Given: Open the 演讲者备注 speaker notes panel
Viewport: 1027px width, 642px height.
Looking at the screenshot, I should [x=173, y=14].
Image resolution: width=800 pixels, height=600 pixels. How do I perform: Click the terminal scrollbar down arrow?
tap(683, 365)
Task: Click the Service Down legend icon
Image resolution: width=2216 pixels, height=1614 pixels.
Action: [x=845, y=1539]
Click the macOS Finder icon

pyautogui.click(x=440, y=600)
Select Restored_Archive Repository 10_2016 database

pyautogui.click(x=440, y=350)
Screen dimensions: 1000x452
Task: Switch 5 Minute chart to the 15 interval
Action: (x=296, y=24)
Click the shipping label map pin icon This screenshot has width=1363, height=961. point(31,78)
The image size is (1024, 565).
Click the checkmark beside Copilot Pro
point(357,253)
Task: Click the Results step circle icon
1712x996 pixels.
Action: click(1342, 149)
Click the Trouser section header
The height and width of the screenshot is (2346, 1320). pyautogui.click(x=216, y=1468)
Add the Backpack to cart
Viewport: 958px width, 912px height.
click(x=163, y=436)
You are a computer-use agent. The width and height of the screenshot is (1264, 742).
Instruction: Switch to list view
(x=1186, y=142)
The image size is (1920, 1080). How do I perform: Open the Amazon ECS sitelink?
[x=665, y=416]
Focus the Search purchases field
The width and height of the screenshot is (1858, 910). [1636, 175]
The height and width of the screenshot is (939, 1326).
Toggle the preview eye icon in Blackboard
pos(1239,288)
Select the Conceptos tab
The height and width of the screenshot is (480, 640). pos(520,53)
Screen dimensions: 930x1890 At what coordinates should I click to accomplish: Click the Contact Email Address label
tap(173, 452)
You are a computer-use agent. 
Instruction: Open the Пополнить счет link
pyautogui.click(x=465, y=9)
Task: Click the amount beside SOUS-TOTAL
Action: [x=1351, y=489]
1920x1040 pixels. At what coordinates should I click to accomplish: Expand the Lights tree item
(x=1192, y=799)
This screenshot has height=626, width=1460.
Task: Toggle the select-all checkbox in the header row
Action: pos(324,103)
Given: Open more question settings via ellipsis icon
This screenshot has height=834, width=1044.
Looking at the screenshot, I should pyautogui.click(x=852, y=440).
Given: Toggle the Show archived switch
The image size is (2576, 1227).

################

■ **Directions**
Rewrite the records from the first line through the line containing "tap(683, 365)", replacing "terminal" with "console" and leaving everything else unchanged.

■ **Solution below**
Given: Open the 演讲者备注 speaker notes panel
Viewport: 1027px width, 642px height.
Looking at the screenshot, I should [x=173, y=14].
Image resolution: width=800 pixels, height=600 pixels. How do I perform: Click the console scrollbar down arrow?
tap(683, 365)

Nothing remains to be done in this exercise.